On Sat, May 13, 2017 at 8:05 AM, Adam Borowski <kilobyte@...band.pl> wrote:
> On Sat, May 13, 2017 at 07:57:45AM +0100, Al Viro wrote:
>> On Fri, May 12, 2017 at 06:00:44PM -0700, Linus Torvalds wrote:
>> > But the *first* thing I'd like to do would be to just get rid of
>> > __get_user/__put_user as a thing.
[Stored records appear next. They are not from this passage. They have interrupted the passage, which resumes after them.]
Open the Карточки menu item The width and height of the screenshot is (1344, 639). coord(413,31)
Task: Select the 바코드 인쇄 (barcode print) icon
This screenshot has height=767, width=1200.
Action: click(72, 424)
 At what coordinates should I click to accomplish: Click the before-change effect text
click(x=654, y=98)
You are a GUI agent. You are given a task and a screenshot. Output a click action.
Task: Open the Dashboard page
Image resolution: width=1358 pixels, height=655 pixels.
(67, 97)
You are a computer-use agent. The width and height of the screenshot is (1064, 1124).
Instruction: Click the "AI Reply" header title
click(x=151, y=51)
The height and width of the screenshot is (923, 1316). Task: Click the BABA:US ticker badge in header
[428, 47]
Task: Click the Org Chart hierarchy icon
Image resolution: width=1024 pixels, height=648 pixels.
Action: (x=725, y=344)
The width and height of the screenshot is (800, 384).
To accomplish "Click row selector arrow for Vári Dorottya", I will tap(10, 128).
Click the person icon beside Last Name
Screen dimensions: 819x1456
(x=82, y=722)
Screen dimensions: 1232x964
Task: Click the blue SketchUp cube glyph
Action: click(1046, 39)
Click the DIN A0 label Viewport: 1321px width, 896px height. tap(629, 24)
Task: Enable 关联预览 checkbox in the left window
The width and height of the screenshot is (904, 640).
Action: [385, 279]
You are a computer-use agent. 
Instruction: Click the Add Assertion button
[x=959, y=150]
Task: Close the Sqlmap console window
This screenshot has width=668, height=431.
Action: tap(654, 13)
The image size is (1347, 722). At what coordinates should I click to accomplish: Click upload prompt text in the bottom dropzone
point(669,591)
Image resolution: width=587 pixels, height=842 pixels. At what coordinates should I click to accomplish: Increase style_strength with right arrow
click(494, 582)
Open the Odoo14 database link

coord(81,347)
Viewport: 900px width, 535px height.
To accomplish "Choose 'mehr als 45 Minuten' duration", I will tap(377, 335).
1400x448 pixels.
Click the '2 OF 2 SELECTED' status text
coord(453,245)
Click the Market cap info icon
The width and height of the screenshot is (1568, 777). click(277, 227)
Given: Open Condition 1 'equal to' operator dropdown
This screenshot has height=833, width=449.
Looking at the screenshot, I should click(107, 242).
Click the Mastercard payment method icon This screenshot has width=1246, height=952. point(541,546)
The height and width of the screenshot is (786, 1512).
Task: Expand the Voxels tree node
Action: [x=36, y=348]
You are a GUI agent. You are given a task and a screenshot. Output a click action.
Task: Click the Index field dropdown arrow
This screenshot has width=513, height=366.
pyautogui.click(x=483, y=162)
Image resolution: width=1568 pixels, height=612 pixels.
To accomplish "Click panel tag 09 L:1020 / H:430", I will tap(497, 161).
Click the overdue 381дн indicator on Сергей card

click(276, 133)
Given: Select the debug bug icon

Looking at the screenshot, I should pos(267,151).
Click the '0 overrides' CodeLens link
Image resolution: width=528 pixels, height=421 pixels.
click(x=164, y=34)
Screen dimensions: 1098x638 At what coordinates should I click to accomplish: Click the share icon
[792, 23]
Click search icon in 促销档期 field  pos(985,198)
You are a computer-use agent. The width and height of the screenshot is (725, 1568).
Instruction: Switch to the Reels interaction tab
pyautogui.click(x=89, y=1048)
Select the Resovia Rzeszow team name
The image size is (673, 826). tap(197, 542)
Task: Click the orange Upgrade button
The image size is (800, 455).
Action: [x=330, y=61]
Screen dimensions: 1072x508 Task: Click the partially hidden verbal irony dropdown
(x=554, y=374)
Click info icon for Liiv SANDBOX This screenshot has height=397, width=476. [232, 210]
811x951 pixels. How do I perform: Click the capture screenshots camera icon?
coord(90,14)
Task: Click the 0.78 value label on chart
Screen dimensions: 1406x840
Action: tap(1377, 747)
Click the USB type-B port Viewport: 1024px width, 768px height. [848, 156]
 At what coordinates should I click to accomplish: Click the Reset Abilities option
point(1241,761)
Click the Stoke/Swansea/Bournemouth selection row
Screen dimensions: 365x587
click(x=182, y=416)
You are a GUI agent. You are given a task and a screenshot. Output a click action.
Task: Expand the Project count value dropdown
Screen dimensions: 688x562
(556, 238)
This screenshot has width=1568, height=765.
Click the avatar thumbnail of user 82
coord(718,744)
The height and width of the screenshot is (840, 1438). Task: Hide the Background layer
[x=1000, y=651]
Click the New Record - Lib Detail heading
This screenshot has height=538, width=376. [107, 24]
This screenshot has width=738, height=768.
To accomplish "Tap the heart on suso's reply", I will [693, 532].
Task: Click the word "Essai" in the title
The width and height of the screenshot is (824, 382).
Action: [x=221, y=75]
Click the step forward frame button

It really does generate nasty code,
>> > and we might as well just make it do that function call.
>>
>> But IMO the first step is not to convert __get_user()/__put_user() to
>> aliases of get_user()/put_user() - it's to get rid of their infestations
>> outside of arch/*.  They are concentrated in relatively few places, so
>> we can deal with those individually and then just fucking ban their use
>> outside of arch/*.  That's easy enough to watch for - simple git grep will do,
>> so anything creeping back will be immediately spotted.
>
> As someone from the peanuts gallery, I took a look for __put_user() in my
> usual haunt, drivers/tty/vt/
>
> * use 1: con_[gs]et_trans_*():
>   Copies a linear array of 256 bytes/shorts, one by one.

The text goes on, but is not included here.